# Exercise aim
Tally how many lines of the listing contain the word "Choose", and reply with that number alone.

┌──

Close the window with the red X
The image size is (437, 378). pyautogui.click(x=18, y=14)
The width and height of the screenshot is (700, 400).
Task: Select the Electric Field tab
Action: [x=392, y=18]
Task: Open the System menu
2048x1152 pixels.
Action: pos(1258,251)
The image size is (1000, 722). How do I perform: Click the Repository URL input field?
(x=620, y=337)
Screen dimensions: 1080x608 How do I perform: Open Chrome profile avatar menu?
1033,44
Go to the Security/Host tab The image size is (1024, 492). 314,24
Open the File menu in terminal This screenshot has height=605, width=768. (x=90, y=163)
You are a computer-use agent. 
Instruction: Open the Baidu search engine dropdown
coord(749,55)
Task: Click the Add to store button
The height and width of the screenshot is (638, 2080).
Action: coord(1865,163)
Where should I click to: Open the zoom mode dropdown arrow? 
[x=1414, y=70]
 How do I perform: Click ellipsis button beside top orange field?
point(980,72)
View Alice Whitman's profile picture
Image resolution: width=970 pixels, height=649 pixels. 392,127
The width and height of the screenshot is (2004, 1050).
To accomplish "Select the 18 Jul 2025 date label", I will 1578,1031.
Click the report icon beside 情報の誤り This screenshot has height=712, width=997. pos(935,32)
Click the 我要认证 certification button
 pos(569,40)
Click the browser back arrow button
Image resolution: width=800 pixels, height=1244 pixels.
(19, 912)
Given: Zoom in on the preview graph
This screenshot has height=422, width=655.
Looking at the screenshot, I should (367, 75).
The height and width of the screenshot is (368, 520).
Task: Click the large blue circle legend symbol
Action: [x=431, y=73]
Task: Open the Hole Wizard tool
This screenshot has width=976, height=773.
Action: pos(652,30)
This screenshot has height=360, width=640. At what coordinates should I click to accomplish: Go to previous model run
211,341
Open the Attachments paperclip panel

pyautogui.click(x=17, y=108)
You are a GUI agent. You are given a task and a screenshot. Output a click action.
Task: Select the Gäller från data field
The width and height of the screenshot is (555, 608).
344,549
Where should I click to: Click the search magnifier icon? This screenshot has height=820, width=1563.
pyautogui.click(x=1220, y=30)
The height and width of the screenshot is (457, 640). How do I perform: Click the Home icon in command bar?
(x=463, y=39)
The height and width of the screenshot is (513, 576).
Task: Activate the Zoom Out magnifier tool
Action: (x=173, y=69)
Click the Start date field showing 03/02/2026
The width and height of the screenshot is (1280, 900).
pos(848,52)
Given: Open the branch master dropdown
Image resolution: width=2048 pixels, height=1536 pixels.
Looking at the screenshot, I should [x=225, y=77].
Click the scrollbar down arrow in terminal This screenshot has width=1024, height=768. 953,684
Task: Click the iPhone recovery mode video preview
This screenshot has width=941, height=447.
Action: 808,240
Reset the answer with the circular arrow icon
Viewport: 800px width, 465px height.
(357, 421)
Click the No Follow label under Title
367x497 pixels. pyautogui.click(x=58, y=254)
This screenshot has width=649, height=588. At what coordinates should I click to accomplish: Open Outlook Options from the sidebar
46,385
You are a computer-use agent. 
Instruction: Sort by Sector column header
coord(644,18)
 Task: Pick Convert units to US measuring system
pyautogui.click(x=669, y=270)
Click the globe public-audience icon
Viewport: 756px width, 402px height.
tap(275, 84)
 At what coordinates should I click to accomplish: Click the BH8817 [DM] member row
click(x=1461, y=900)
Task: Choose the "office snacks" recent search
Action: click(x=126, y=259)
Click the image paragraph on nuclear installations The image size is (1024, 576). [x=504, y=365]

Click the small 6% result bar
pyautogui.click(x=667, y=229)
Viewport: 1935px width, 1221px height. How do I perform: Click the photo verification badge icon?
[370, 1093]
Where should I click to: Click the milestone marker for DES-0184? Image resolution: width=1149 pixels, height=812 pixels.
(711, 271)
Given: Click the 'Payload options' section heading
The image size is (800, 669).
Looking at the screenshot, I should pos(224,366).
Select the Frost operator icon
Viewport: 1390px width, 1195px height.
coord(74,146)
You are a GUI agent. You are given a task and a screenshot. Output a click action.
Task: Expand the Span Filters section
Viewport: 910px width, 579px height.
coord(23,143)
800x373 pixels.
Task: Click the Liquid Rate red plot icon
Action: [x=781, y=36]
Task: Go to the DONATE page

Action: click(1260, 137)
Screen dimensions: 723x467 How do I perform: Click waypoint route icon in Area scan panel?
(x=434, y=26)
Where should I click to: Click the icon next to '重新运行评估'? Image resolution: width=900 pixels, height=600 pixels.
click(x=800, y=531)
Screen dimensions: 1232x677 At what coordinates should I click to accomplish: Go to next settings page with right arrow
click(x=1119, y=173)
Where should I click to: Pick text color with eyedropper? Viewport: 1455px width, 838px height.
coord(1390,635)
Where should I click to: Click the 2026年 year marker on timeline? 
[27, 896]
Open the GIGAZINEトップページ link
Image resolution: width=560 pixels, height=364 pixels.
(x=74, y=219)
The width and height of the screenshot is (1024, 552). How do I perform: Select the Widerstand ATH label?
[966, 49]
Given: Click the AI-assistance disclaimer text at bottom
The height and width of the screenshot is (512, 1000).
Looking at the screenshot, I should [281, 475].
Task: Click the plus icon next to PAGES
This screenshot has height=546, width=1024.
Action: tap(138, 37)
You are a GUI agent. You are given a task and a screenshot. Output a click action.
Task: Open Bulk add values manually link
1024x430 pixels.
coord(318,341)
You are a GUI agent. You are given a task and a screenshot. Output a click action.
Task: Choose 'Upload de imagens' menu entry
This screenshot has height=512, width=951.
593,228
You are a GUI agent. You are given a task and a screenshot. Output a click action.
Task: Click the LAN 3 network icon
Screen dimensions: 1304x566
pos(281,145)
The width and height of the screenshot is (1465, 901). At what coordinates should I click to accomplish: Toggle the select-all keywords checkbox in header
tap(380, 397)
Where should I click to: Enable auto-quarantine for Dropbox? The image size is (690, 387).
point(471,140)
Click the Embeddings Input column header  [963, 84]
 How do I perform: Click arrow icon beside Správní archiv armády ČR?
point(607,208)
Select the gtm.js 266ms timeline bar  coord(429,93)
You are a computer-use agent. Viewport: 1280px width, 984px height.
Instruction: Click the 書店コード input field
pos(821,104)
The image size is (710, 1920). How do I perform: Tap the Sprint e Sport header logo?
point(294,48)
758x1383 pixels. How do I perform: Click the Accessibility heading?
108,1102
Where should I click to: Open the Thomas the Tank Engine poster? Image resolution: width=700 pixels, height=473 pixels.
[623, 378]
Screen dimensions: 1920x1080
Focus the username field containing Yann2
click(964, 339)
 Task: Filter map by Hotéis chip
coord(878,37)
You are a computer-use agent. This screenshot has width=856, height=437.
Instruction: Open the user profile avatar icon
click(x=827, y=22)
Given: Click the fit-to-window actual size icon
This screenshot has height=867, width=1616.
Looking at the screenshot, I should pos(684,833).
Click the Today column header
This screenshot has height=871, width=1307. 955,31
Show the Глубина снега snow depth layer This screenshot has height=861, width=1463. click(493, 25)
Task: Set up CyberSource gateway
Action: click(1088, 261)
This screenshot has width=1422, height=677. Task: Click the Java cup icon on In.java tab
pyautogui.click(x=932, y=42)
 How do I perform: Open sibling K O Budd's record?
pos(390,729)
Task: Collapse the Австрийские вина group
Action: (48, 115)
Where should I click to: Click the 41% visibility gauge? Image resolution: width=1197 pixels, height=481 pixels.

└──

# Result for this task
2